DATASET ENTRIES
BEGIN
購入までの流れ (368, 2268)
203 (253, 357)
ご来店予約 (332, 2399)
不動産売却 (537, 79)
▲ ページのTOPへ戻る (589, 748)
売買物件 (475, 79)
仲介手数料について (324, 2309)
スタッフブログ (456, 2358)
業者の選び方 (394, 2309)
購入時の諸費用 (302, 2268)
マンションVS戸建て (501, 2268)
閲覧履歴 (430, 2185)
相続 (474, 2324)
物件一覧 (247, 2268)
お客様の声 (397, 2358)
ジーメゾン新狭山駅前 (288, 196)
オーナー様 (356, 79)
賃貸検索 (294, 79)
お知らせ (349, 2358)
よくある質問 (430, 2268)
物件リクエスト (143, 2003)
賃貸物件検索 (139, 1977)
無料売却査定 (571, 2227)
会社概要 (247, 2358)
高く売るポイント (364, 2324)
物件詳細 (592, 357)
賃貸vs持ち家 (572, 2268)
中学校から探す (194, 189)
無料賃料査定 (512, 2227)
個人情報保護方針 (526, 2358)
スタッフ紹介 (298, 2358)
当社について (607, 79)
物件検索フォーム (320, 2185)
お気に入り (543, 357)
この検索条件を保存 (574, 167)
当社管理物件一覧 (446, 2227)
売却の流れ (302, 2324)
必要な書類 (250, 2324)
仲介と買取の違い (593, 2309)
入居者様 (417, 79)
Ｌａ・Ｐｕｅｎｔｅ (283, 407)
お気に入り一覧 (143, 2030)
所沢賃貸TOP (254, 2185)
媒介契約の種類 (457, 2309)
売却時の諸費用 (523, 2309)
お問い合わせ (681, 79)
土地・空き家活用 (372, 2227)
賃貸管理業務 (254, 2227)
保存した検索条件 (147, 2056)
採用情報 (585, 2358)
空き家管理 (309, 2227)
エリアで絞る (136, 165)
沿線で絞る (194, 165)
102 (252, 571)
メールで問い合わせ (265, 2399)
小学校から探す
END
BEGIN
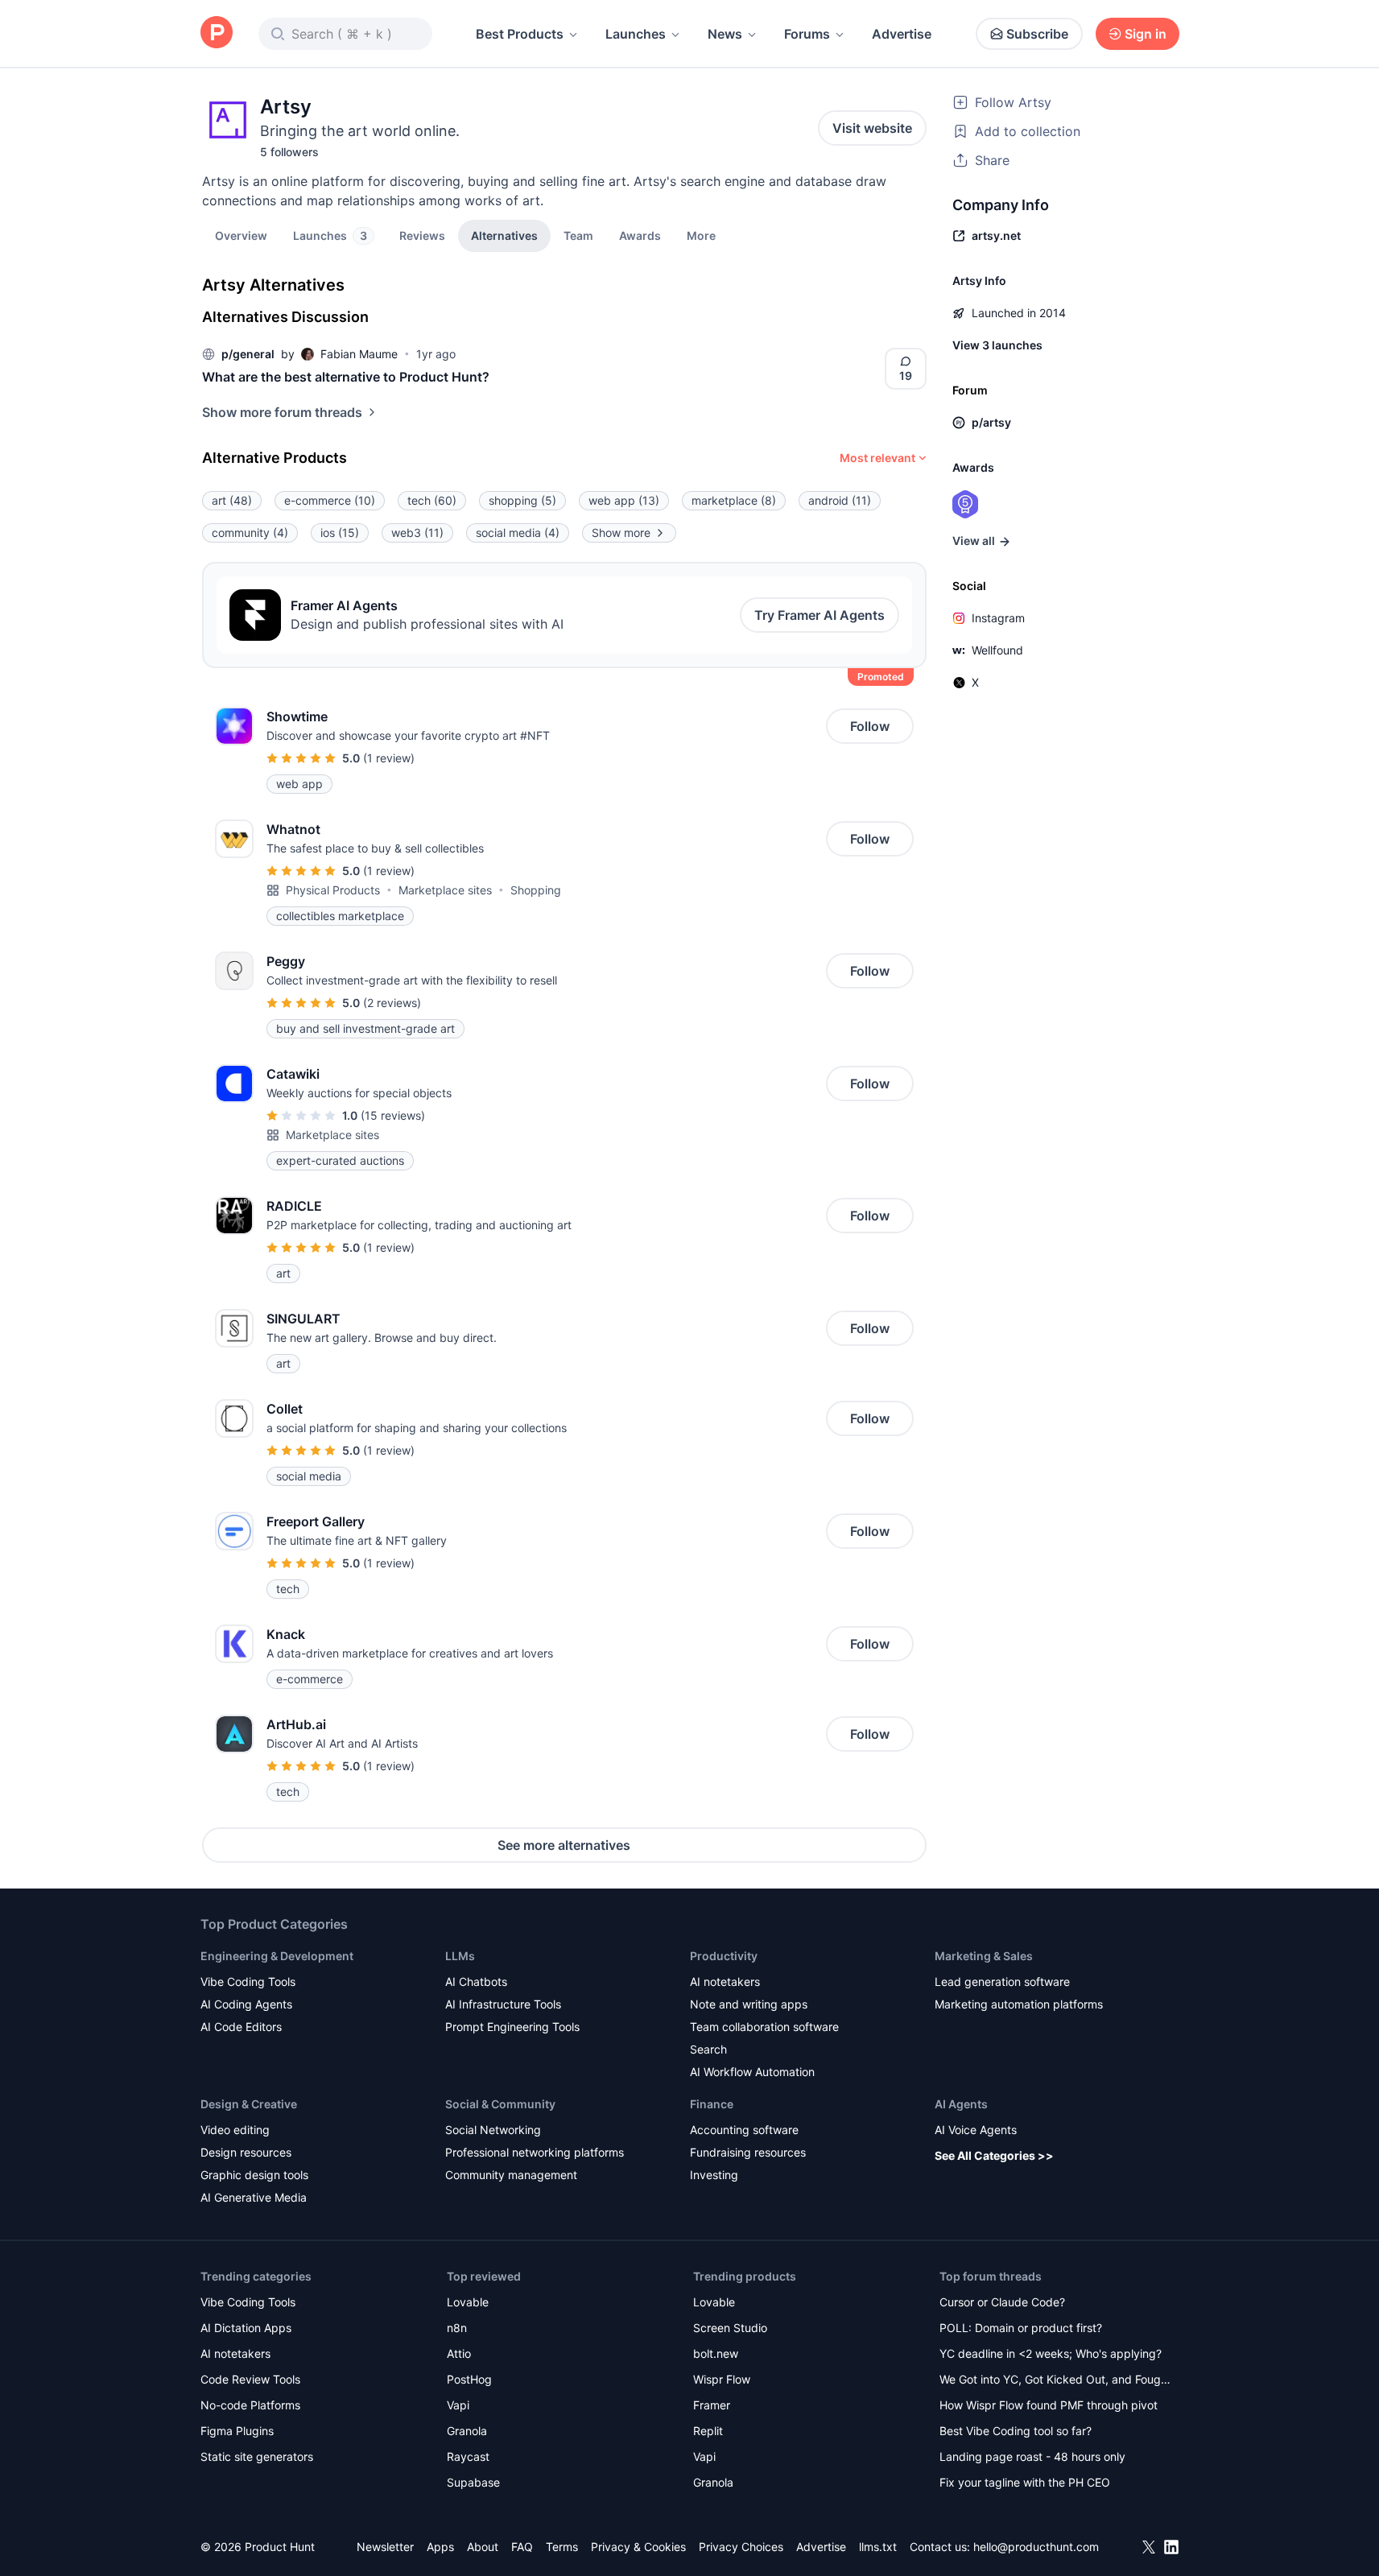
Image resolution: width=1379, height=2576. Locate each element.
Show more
END
TASK REQUIREMENTS
Once you reach the line with "203 (253, 357)" in the data above, copy it and every line after it exactly, up to and including the line with "賃貸管理業務 (254, 2227)".

FINAL ANSWER
203 (253, 357)
ご来店予約 (332, 2399)
不動産売却 (537, 79)
▲ ページのTOPへ戻る (589, 748)
売買物件 (475, 79)
仲介手数料について (324, 2309)
スタッフブログ (456, 2358)
業者の選び方 (394, 2309)
購入時の諸費用 (302, 2268)
マンションVS戸建て (501, 2268)
閲覧履歴 (430, 2185)
相続 (474, 2324)
物件一覧 (247, 2268)
お客様の声 (397, 2358)
ジーメゾン新狭山駅前 (288, 196)
オーナー様 (356, 79)
賃貸検索 (294, 79)
お知らせ (349, 2358)
よくある質問 (430, 2268)
物件リクエスト (143, 2003)
賃貸物件検索 (139, 1977)
無料売却査定 (571, 2227)
会社概要 (247, 2358)
高く売るポイント (364, 2324)
物件詳細 (592, 357)
賃貸vs持ち家 (572, 2268)
中学校から探す (194, 189)
無料賃料査定 (512, 2227)
個人情報保護方針 (526, 2358)
スタッフ紹介 (298, 2358)
当社について (607, 79)
物件検索フォーム (320, 2185)
お気に入り (543, 357)
この検索条件を保存 (574, 167)
当社管理物件一覧 (446, 2227)
売却の流れ (302, 2324)
必要な書類 (250, 2324)
仲介と買取の違い (593, 2309)
入居者様 (417, 79)
Ｌａ・Ｐｕｅｎｔｅ (283, 407)
お気に入り一覧 (143, 2030)
所沢賃貸TOP (254, 2185)
媒介契約の種類 (457, 2309)
売却時の諸費用 (523, 2309)
お問い合わせ (681, 79)
土地・空き家活用 (372, 2227)
賃貸管理業務 (254, 2227)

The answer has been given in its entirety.